黄汰が指差した先、開けた場所に広々とした畑が見えた。

野菜に特別詳しいわけではなかったが、ぱっと見ただけでも様々な種類が植えられているのがわかった。

ちょっとした家庭菜園を想像していたのに、その規模を遥かに越えている。


「皆さんって、そういうお仕事をされてるんですか……?」

「いやいや全く。それともオレたち農業従事者に見える?」

「見えません」

「あはは、はっきり言うねぇ。実際違うんだけどさ。まぁ専業じゃないけど、たまにゲリラ販売はしてるよ。結構好評なんだ。ね、水夙。ってあれ、水夙?」


一緒に歩いていたはずの水夙はいつの間にか畑の方まで移動していて、手に持った籠を苺で山盛りにしていた。

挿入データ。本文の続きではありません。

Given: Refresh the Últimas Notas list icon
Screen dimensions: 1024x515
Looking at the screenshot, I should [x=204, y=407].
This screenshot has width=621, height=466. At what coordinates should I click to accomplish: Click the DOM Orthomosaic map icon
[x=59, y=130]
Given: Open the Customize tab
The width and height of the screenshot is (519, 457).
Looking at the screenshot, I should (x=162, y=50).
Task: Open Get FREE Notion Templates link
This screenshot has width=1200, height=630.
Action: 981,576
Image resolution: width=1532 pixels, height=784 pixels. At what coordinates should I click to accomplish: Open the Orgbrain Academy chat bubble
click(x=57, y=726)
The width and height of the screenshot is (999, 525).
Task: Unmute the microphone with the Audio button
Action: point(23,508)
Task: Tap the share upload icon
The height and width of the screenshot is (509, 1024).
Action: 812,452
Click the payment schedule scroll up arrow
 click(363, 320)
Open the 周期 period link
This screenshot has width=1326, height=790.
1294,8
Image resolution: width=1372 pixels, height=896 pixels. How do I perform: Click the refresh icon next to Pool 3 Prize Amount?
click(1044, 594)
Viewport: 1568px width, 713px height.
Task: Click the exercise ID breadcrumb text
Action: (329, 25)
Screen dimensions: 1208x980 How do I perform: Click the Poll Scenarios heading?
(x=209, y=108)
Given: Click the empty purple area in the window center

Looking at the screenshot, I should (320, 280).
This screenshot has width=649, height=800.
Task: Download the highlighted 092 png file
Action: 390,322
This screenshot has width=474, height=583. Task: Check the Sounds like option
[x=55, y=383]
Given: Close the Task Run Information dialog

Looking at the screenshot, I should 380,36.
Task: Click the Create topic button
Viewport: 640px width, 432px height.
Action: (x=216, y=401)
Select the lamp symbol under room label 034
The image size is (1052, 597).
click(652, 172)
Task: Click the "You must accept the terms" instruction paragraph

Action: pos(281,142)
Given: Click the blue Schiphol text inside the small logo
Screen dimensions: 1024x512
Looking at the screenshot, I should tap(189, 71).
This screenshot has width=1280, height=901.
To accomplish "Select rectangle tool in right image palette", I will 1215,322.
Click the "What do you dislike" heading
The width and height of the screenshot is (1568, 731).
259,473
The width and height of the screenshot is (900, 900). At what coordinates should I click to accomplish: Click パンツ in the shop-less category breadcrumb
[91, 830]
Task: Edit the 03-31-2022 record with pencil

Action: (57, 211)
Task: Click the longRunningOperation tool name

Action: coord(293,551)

「おーい!先行くなら一声掛けてよ。しかももうつまみ食いしてるし。でも今年も豊作だね。よかったよかった」

「甘くて美味しい。晴たちも食べる?」


水夙は口をもぐもぐ動かしながら、晴の方へ籠を差し出した。苺はどれも艶々と輝いていて、甘い香りを漂わせている。


「……じゃあ一つ頂きます」


大粒の苺を一つ摘まんで囓ると、途端に口いっぱいに甘さと香りが広がった。


「美味しい!すごく甘いです」

「でしょ。もっと食べる?」

「ストーップ!気持ちはわかるけど食べるのは後。先にやる事やってからね」


まだ食べようとしていた水夙を黄汰が制止して、晴も手伝って雑草を取ったり、今晩と明日の朝に食べる分の収穫をしたり、時々水夙とともに味見という名のつまみ食いをしたりして、楽しみつつも一通りの作業が終わった。


「こんなに広いと全部見て回るだけでもなかなか大変ですね」

「オレも最初はそう思ってたよ。今はもう慣れちゃって全然平気だけどね」

「規模は全然違いますけど、なんだか小学校の時にミニトマトを育てたのを思い出しました」

「へぇ、お家で育ててたの?」

「いえ、授業の一貫です。夏休みの観察の宿題にもなっていたので、ただでさえ荷物が多いのに、プランターを抱えながら歩いて帰ったんですよ」

「うわー大変そう。そんな事するんだ」

「重くて大変でした。でも毎日見ているうちになんだか愛着が湧いてきて、それがきっかけで苦手だったトマトが食べられるようになったんですよ」

「うんうん、自分で育てたものってちょっと特別な感じするよね!あ、そうだ。実は晴ちゃんにもう一つ見せたいものがあるんだ」


そこで一度言葉を区切った黄汰は、急に芝居がかった口調になって両手を大きく広げた。